There is still a shell of yarn to knit in cake/skein two, to knit, (and ideally, there will be 29 inches knit before it comes to an end) but I am pleased with this week's progress. And the bulk of today's knitting is still to come!

I've said it before (and |I'll say it again, no doubt) but I hate knitting scarves! They are so boring! Really, since yesterday, all I have done is 48 rows. Nothing really. The yarn makes this scarf more pleasurable than most. but it is still boring.    And in spite of my dislike (of scarves), I knit them again and again.. (there are a good half dozen scarf ideas in my mental queue of projects, and more if you include shawls!)

But I will reward myself when this scarf is finished, with some fun hats, and some quick and easy projects for my granddaughters, and come the new year, I will return to selfishly knitting for ME. Socks for me, Vests for me, and maybe even a sweater for me! (And, of course, a scarf for me!)

I like scarves that have interesting stitches, or techniques, but the problem is, there are very few stitches or techniques that are still interesting after a dozen repeats. Still,   I've had in my mental queue, Anne Modeisiett's Leaf scarf—I have a greenish taupe (and/or a pastel, buttery yellow) alpaca to make it with—but as interesting as looks (and that is what I like best, scarves that are more of a fashion accessory, than a warm garment) I am afraid I will grow bored.

Secondly, I have a dozen or so knit scarves that are fashion accessories.. Do I need another? Well of course not, but I must knit something with all this stash SABLE that I have!

And MORE yarn is coming—A minor favor is being repaid with a skein of homespun—a special treat. I am so excited, I can hardly wait. It is a complete surprise-I have no idea of the color, or fiber, or gauge...The spinner is an artist, and make lovely color combinations... So what ever it is, it will be wonderful.

Tuesday, November 04, 2014

A Third and A Half Equals A Half

One skein equaled a bit more than 14 inches, and I decided that 3 skeins (and well maybe a bit of the fourth) would be enough.

So one skein is one third of the scarf. Now, I have knit another 7 inches, (or about half ) of skein two. So I have a third (of total skeins I will use) and half of the second skein, and that equals 21 inches, or about half of the total! The stitch marker is at 10 pattern repeats, the tails are old/new skein. 

All this sound like I got a lot of knitting done, but truth is, it's just 4 more pattern repeats. But Monday was Wednesday this week, and most of yesterdays knitting was done on the bus. Wednesday, my normal day to spend with grandchildren, is pre-empted with a doctors appointment. But the library pre-pre school program runs on Monday, Wednesday, and Friday. So Monday was Wednesday.

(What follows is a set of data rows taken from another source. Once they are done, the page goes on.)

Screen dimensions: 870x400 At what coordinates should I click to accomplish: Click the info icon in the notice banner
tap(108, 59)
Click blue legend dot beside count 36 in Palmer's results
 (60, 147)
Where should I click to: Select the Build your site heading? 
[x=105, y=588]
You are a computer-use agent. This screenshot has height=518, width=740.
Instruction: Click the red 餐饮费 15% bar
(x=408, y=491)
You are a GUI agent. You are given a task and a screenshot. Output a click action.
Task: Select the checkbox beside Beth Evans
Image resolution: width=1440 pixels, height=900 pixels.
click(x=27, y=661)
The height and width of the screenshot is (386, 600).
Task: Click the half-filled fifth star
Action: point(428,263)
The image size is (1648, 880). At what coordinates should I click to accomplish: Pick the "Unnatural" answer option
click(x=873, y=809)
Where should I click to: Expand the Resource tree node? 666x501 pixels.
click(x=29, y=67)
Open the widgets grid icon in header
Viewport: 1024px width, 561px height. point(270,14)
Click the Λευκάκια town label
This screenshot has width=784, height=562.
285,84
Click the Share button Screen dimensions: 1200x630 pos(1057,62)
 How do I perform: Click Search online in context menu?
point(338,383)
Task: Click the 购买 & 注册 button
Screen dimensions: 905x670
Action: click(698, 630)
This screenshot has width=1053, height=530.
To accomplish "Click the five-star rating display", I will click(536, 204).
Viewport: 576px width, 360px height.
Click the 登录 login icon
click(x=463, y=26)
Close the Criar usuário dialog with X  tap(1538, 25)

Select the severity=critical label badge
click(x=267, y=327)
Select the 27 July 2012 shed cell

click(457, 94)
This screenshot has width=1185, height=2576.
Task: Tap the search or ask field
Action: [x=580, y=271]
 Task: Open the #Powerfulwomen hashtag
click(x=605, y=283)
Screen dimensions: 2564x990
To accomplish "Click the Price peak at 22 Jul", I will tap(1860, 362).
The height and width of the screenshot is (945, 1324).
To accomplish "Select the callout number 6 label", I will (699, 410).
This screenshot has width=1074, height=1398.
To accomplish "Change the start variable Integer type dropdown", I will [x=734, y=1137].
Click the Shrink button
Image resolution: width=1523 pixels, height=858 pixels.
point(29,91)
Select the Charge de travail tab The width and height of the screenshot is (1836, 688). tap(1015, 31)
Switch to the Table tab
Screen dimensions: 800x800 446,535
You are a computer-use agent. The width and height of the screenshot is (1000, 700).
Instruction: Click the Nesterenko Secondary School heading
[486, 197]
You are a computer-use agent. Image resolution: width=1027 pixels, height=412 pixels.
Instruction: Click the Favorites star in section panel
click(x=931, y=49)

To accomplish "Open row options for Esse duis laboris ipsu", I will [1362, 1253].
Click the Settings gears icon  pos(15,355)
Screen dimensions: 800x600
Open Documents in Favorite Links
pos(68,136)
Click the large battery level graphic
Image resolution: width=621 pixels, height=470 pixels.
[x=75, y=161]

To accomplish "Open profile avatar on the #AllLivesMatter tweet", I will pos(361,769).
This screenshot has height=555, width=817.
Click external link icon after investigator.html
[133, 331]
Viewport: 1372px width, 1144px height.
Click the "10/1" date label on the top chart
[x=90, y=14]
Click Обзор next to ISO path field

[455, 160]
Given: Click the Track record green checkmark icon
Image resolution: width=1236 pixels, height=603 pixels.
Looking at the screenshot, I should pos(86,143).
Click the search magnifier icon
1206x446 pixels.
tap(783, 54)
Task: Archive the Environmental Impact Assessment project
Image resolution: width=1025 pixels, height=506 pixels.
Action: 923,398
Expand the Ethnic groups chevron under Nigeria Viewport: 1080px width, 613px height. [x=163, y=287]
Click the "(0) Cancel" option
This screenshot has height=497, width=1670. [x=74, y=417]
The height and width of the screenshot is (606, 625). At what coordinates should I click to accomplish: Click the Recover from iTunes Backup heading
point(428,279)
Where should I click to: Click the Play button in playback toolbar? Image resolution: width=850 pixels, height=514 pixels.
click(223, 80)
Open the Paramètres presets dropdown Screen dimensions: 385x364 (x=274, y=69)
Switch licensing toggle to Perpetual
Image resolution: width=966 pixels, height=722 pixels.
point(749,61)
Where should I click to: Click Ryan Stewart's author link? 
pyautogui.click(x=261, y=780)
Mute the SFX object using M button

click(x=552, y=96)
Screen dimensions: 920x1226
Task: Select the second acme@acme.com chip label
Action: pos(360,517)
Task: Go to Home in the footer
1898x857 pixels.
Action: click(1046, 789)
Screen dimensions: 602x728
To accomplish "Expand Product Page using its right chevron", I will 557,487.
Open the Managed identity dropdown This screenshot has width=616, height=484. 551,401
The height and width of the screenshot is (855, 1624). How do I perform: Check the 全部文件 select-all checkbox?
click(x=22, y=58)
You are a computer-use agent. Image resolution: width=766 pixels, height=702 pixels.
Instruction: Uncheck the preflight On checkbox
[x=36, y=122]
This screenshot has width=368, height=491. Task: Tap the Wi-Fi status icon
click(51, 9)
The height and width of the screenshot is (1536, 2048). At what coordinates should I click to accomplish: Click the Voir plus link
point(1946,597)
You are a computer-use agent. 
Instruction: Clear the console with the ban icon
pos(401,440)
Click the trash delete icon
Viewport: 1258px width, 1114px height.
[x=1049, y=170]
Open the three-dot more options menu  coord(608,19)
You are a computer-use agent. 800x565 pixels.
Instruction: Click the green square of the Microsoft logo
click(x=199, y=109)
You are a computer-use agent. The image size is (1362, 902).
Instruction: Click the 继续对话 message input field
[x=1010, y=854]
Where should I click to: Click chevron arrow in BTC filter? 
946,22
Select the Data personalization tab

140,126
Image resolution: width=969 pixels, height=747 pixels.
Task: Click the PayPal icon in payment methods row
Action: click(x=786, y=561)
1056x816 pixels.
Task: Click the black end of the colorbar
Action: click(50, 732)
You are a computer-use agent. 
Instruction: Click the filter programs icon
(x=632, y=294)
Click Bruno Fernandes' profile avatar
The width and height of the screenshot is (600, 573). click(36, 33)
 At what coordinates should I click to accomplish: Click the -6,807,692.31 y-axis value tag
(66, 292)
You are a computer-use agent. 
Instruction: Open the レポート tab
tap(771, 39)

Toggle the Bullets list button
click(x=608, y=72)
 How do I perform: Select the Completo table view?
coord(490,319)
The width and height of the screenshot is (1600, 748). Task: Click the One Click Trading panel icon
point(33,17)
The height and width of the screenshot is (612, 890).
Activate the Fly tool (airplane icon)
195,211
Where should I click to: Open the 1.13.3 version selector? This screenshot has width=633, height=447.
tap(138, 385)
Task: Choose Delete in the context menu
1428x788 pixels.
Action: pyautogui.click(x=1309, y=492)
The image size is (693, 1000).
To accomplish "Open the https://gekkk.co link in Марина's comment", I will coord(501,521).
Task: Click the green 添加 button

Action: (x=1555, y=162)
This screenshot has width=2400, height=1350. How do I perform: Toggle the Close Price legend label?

Even the grandchildren were confused! They might not know the days of the week, but they do have some inkling of the passage of time. Last week I saw them Thursday, and they were clearly surprised to see me again so soon.

I started this scarf on Thursday, casting on, (a tubular Italian cast on, on the bus!) and I am half done before a week. Not yet bored—and I still make mistakes, especially as I change patterns (from knits to seed, or from purls to seed) and this morning I had to tink back a whole row. You'd think that after more than a dozen repeats, I would have it down pat. Think again! And it's really a simple pattern!

I measured the girls head yesterday, in preparation for new winter hats. 18.5 inches—at just nine months. Clearly these girls have inherited the family characteristic bowling ball heads. (Their head size is in the 95th percentile, but my DD's first cousin, commented about her son, (age 4), “off the charts”. Neither of my children ever ran off the charts, but both were in the 90(+) percentiles right from birth.

On the their fathers side, an aunt reported, about her son's head, the doctor said, “Very large, but not pathologically so”--so large head run on both sides of the family.

. . . . . . . . . . . . . . . . . . . . . . . . . . . . . . . . . . . . . . . . . . . . . . . . . . . . . . . .


Finally, a small smug comment: I voted today. Have YOU?  

Sunday, November 02, 2014

Skein 1 Bites the Dust

Sunday at Noon:
The scarf had 11 pattern repeats, (plus a few rows of repeat 12) and was 14.5 inches. 3 times that, (3 X 14.5) will yield a 43.5 inch long scarf. So I have some options. While 43.5 is a smidgen smaller than I desire, it's so close, one option is to just leave it at that, a half inch short of my desired 44 inches.

Should I decide to use a bit of skein 4, and bring the scarf up to a full 44 (or even 45) inches, it won't take much-- leaving me with a 1 full and one 99% full skein to something else with. Whether that something else will be something striped or patterned—using up all the odd balls, or will be a head band to match the scarf still has to be decided.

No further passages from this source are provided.